On sait la passion vouée par Blaise Cendrars, non tant à l’homme Gustave le Rouge, dont il fit un sujet littéraire dans L’Homme foudroyé[1], qu’à son écriture, qu’il honora dans Kodak[2], en la découpant en lambeaux, sur le modèle séminal du « cut-up », au service de son attique et vertigineux recueil, cet emblème allègre de la littérature futuriste.
Lisons-le, définissant, après Apollinaire et mieux, l’exigence nouvelle dont le Rouge illustra, de roman en roman, les impératifs :
« (…) détruire l’image, ne pas suggérer, châtrer le verbe, ne pas faire style, dire des faits, rien que des faits, le plus de choses avec le moins de mots possible ».
Si Gustave le Rouge, cet artisan-limite de l’évacuation du littéraire du littéraire, cet humble corps glorieux « revenu » de la rencontre avec l’esthétique nouvelle, débarrassée des oripeaux du lyrisme affété de la littérature exténuée par les siècles d’écart élitaire, mérite, selon son émule en tabacomanie, la qualification de « grand poète antipoétique », que dire de Virginie Lalucq ?
Son recueil de jeunesse Couper les tiges, dont le titre atteste la portée programmatique, ne se développe pas autrement qu’en vertu de l’ambition des deux cheminées complices du début du XXème siècle, qu’en vertu de l’énergie qu’elles employèrent à doter le siècle à son orée d’une littérature émondée, arasée, ramenée à sa bouture, enfin congruente à un temps de résurgence de l’acte pur sinon gratuit, d’une littérature dégagée de cette gangue de critique, de réflexivité immanente qui, la rendant volubile à l’excès, en souligne l’incapacité tragique, l’impuissance jacassière à s’observer du dedans, c’est-à-dire à définir son objet « in litteras », en un mot, à être brillamment ce qu’elle est : une présence singulière lancée dans le devenir et dont les expansions critiques internes dissolvent la puissance évocatrice « ipse » en y appliquant le vice corrosif des vapeurs critiques de la littérature « qui en est ».

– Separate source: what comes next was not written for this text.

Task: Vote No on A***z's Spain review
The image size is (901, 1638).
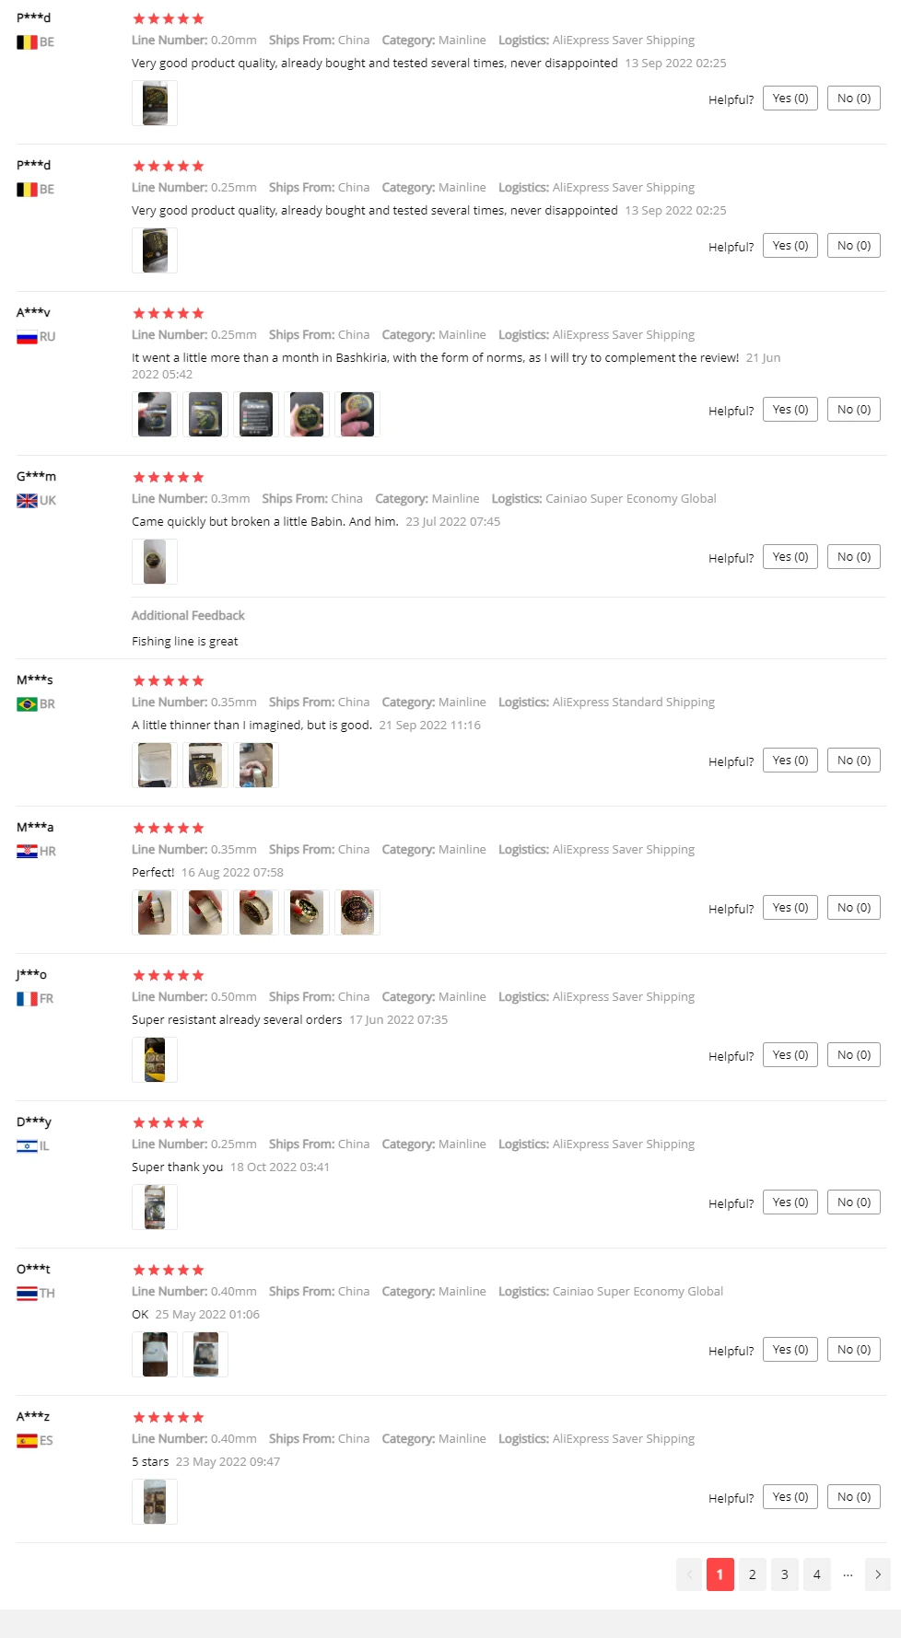Action: click(853, 1497)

Il faut en effet à la littérature qui entend devenir des œuvres telles que celle de Virginie Lalucq, de ces œuvres qui, « brisant le verre » de l’encyclopédisme littéraire importun afin « qu’éclate un rire », délivrent la beauté du poème de cette « poésie », de cet apparat satisfait dont il n’a que faire pour être poème.
En effet, si le poème est un « titre », une qualification préalable du poème qui, par tous les pores de sa matière de poème, lui pèse, alors vraiment, qu’en reste-t-il qui persiste au temps comme poème qui n’ait été suffoqué, épuisé, par cette qualification antérieure à sa fabrique propre ?
Qu’est-ce qu’un objet dont toute la vertu consisterait en sa qualification préalable sinon cette qualification préalable même, qui « s’en passe » ?
Qu’est-ce qu’un « poème poétique » sinon une contingence aussi mort-née que le rejeton mort-né, chlorotique, d’une lignée qu’il flétrit en dépit de soi de suffocation en suffocation ?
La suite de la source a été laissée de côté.